A obra notável dos três exilados foi a tradução da Bíblia para o castelhano. Francisco de Enzinas, em 1543, havia publicado a sua versão do Novo Testamento a partir do texto grego de Erasmo. Dedicou-o ao imperador Carlos V a quem ofereceu um exemplar. Por sua vez este enviou-o ao seu confessor. Enzimas foi acusado e encarcerado por fomentar a heresia. João Perez publicou o Novo Testamento, em 1556. E antes de morrer, em Paris, deixou a sua herança para a publicação da Bíblia castelhana. Coube a Casiodoro de Reina a empresa dessa tradução a qual foi publicada em 1569. Cipriano de Valera, em 1602, publicou a revisão daquela Bíblia, que tem sido a mais usada na língua de Castela.
Eram muitos os leitores tanto de Erasmo como de Lutero. Assim como também foram muitos os perseguidos pelos frades inquisidores. Um deles, chamado Juan de Valdés, é considerado o verdadeiro tipo de reformador que a Espanha precisava. Era profundo conhecedor das Sagradas Escrituras e dominava perfeitamente o castelhano, latim, grego e hebraico.
Enquanto estudava, na Universidade de Alcalá, escreveu “Dialogo de Doctrina Cristiana” considerado a primeira obra evangélica editada em Espanha. Embora tenha sido publicado sem o seu nome, este livro levantou logo suspeitas à Santa Inquisição.
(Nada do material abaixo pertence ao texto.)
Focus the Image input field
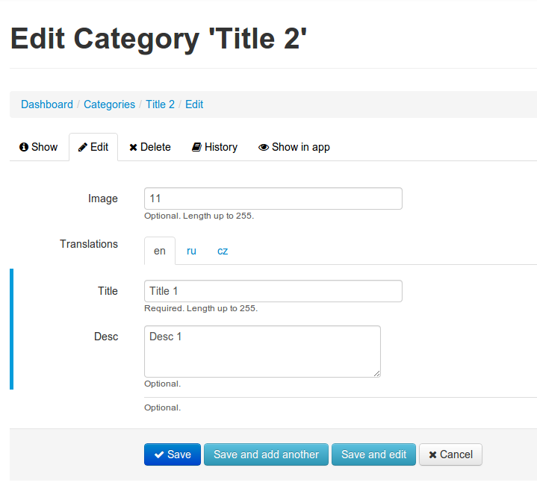The height and width of the screenshot is (503, 537). 273,199
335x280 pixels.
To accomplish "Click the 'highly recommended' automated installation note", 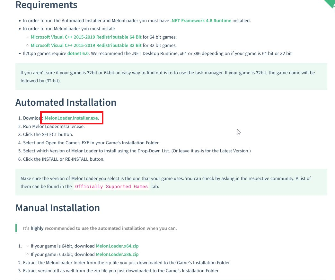I will 100,228.
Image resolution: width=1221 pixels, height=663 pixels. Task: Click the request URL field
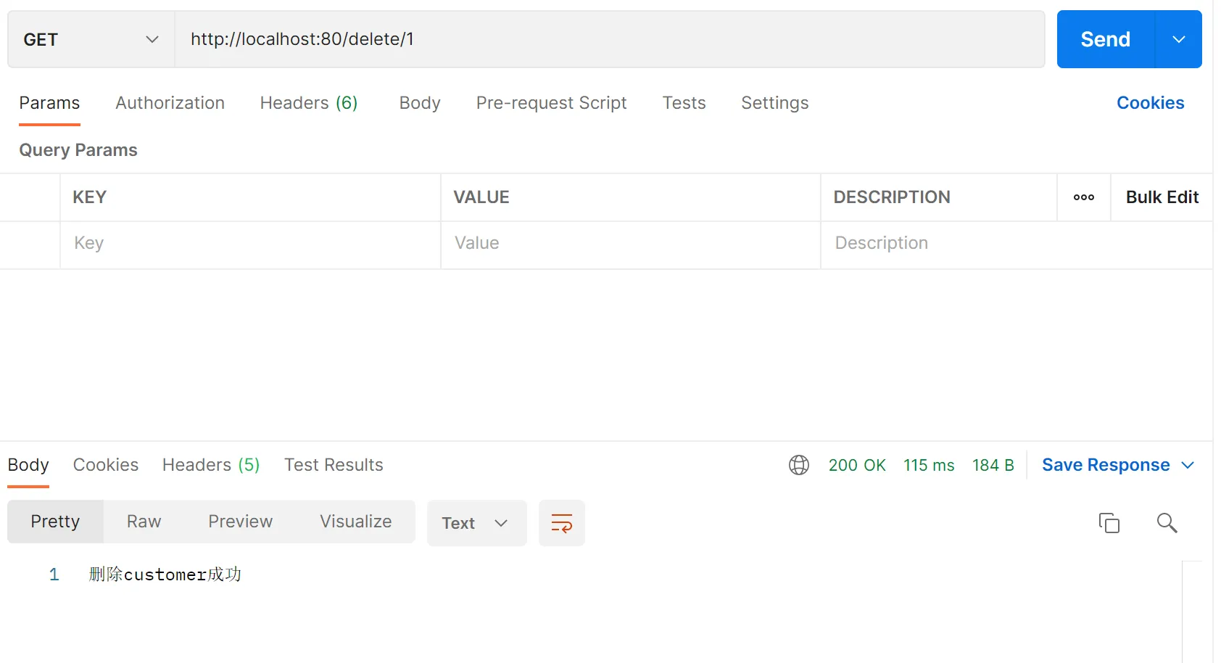(x=609, y=39)
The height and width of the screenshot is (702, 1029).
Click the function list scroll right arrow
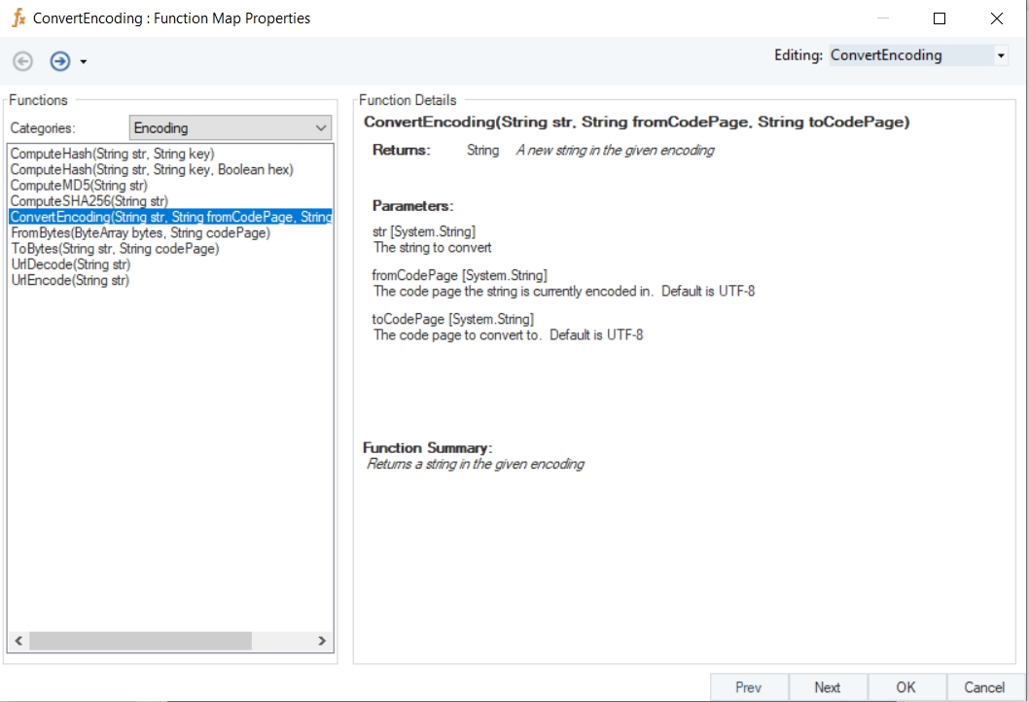click(322, 641)
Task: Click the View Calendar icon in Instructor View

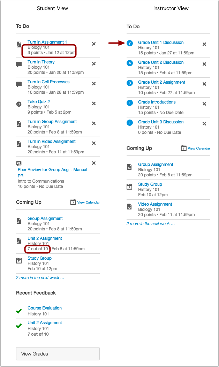Action: (184, 148)
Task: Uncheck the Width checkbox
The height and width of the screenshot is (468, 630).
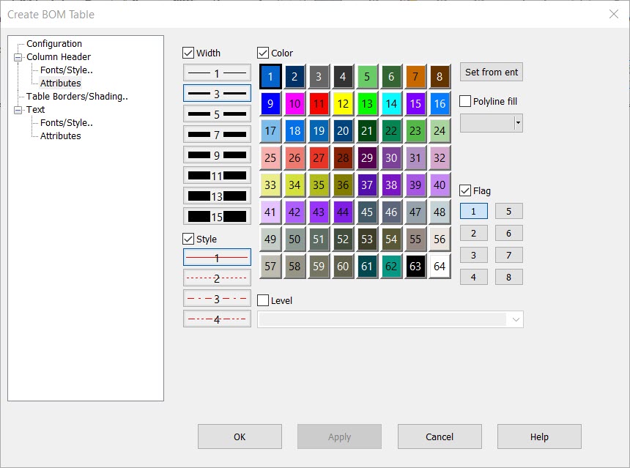Action: 188,53
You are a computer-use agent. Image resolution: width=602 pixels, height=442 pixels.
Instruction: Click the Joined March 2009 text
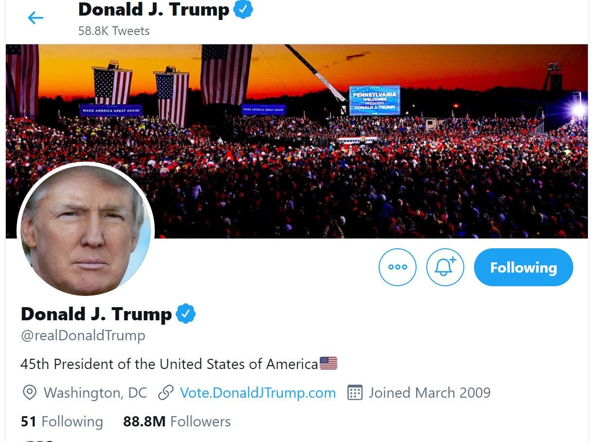[429, 393]
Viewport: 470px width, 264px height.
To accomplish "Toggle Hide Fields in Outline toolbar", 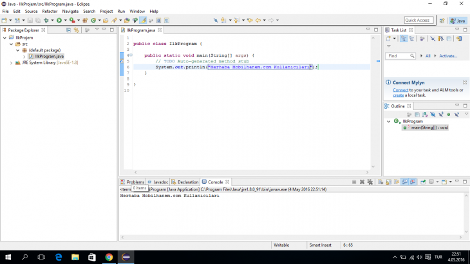I will click(x=433, y=115).
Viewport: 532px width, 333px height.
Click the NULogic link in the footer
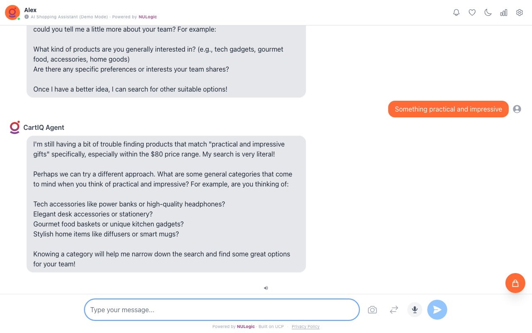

As suas obras foram classificadas de luteranas e ele um herege típico. O que valeu a Valdés foi o processo ter caído nas mãos de teólogos amigos em Alcalá. Não chegou a ser preso porque em 1530 se exilou em Roma. Valdés escreveu outras obras que são consideradas obras-primas da língua castelhana. É considerado o maior reformador espanhol, comparável ou talvez superior a Calvino.